Entonces llegó el día, alzó los ojos y miró el interminable camino que se alzaba frente a ella; no veía el final, solo serpenteaba y se perdía en el horizonte. Pensó que tal vez no podría seguir hasta el final; quizá cuando caminaba de su mano no se percató pero ahora, sola, piensa que es demasiado largo para recorrerlo.
Está atardeciendo, la noche viene acompañada de miedo, la incertidumbre se cierne sobre sus hombros y cae junto con el ocaso; mira sus pies que temblorosos pisan sobre las filosas piedras que le han acompañado lastimando sus pies, que no les es posible sentir dolor, solo las huellas de sangre constatan que caminan heridos.
Posa sus manos sobre su rostro y siente unas tibias lágrimas rodando por sus mejillas, puede sentir el viento frío sobre su piel cortando cual pequeñas navajas; sus rizos se mecen con el viento mientras su desgarrado vestido se agita a voluntad.
Se doblan sus rodillas poco a poco, mira sus palmas sobre el suelo y ve como sus lágrimas mojan la tierra.
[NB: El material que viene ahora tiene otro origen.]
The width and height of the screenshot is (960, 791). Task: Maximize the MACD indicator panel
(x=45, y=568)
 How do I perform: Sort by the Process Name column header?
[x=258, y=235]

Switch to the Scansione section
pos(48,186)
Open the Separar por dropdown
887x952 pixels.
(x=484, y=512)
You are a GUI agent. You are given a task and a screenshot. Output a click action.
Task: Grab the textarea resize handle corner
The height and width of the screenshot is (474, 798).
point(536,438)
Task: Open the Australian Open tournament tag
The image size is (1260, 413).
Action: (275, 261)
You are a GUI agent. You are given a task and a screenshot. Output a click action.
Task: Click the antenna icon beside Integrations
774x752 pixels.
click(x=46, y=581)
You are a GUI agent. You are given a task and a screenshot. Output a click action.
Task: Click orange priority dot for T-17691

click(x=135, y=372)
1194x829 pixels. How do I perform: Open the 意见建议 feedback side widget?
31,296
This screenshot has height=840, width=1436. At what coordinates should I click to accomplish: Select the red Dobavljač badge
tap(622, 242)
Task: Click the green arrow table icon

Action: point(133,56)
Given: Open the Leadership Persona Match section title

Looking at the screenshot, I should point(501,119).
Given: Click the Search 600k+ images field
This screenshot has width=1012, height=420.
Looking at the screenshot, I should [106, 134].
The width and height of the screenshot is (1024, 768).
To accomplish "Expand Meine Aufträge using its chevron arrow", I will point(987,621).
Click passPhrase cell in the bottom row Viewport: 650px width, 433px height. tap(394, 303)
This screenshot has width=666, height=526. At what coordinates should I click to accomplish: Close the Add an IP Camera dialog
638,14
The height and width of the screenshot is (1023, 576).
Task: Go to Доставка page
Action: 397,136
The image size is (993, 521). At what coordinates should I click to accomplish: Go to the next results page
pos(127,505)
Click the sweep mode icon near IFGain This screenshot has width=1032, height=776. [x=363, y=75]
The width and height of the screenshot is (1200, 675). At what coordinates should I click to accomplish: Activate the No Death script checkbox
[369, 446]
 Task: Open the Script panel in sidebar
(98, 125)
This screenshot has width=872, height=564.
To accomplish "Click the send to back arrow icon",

Ya no hay más, se acabó la energía para luchar contra el viento y aturdir el dolor; es aquí donde termina el accidentado andar que le acompañó durante todo su viaje. Espera que sus compañeros de viaje sigan caminando hombro con hombro, que no desfallezcan y que lleguen al final de sus caminos.
Piensa que se convertirá en polvo y vivirá en el aire; tendrá libertad y volará sin ataduras ni pesares, no importarán el día y la noche, nadie podrá herirla, será parte de todo y parte de nada, andará sin importar el camino.